Now he looked like some kind of priest come to preach to a group of circus performers. A
young
priest, she thought with another pang of unease. Kaz had called Geels old and washed up, but he certainly didn’t seem that way tonight. The Black Tips’ lieutenant might have wrinkles creasing the corners of his eyes and burgeoning jowls beneath his sideburns, but he looked confident, experienced. Next to him Kaz looked … well, seventeen.
“Let’s be fair,
ja
? All we want is a bit more scrub,” Geels said, tapping the mirrored buttons of his lime-green waistcoat. “It’s not fair for you to cull every spend-happy tourist stepping off a pleasure boat at Fifth Harbour.”
“Fifth Harbour is ours, Geels,” Kaz replied. “The Dregs get first crack at the pigeons who come looking for a little fun.”

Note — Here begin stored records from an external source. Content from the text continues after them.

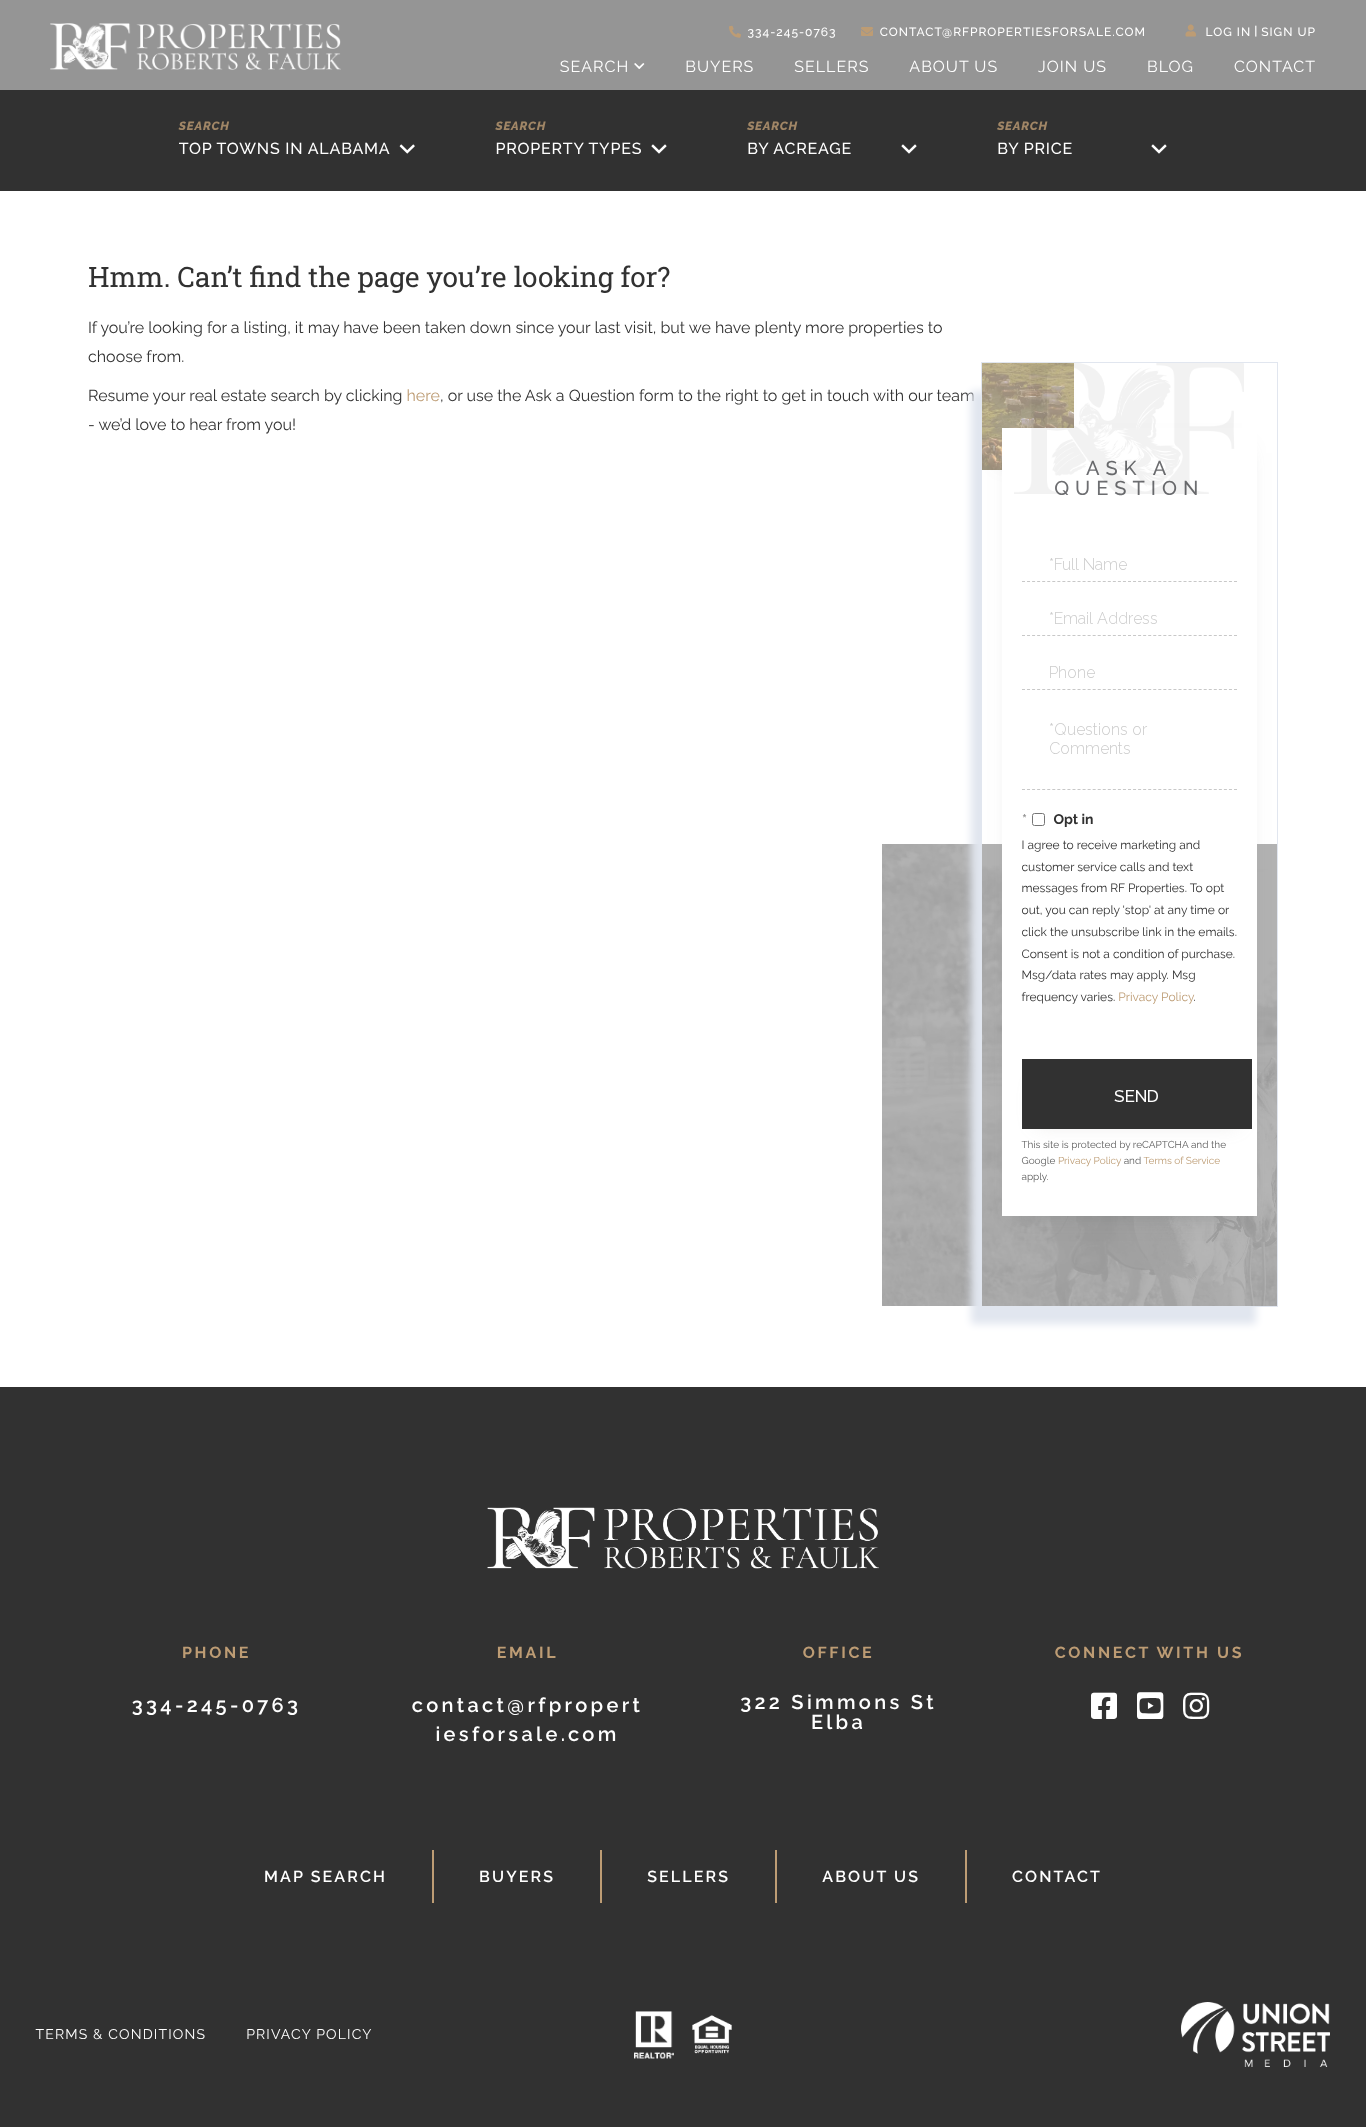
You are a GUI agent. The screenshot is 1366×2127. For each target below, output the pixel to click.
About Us (871, 1876)
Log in (1229, 32)
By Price (1035, 148)
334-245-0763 (792, 32)
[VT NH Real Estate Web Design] (1256, 2034)
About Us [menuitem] (953, 66)
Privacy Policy (1155, 997)
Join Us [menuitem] (1072, 66)
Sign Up (1288, 32)
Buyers (517, 1876)
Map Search (325, 1876)
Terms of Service (1181, 1161)
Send (1136, 1096)
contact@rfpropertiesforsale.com (1013, 32)
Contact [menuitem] (1275, 66)
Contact (1057, 1876)
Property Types (568, 148)
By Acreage (799, 148)
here (422, 395)
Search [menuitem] (595, 66)
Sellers (688, 1876)
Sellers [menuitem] (831, 66)
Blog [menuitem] (1170, 66)
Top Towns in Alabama (285, 148)
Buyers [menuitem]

Geels shook his head. “You’re a young one, Brekker,” he said with an indulgent laugh. “Maybe you don’t understand how these things work. The harbours belong to the city, and we have as much right to them as anyone. We’ve all got a living to make.”
Technically, that was true. But Fifth Harbour had been useless and all but abandoned by the city when Kaz had taken it over. He’d had it dredged, and then built out the docks and the quay, and he’d had to mortgage the Crow Club to do it. Per Haskell had railed at him and called him a fool for the expense, but eventually he’d relented. According to Kaz, the old man’s exact words had been, “Take all that rope and hang yourself.” But the endeavour had paid for itself in less than a year. Now Fifth Harbour offered berths to mercher ships, as well as boats from all over the world carrying tourists and soldiers eager to see the sights and sample the pleasures of Ketterdam. The Dregs got first try at all of them, steering them – and their wallets – into brothels, taverns, and gambling dens owned by the gang. Fifth Harbour had made the old man very rich, and cemented the Dregs as real players in the Barrel in a way that not even the success of the Crow Club had. But with profit came unwanted attention. Geels and the Black Tips had been making trouble for the Dregs all year, encroaching on Fifth Harbour, picking off pigeons that weren’t rightfully theirs.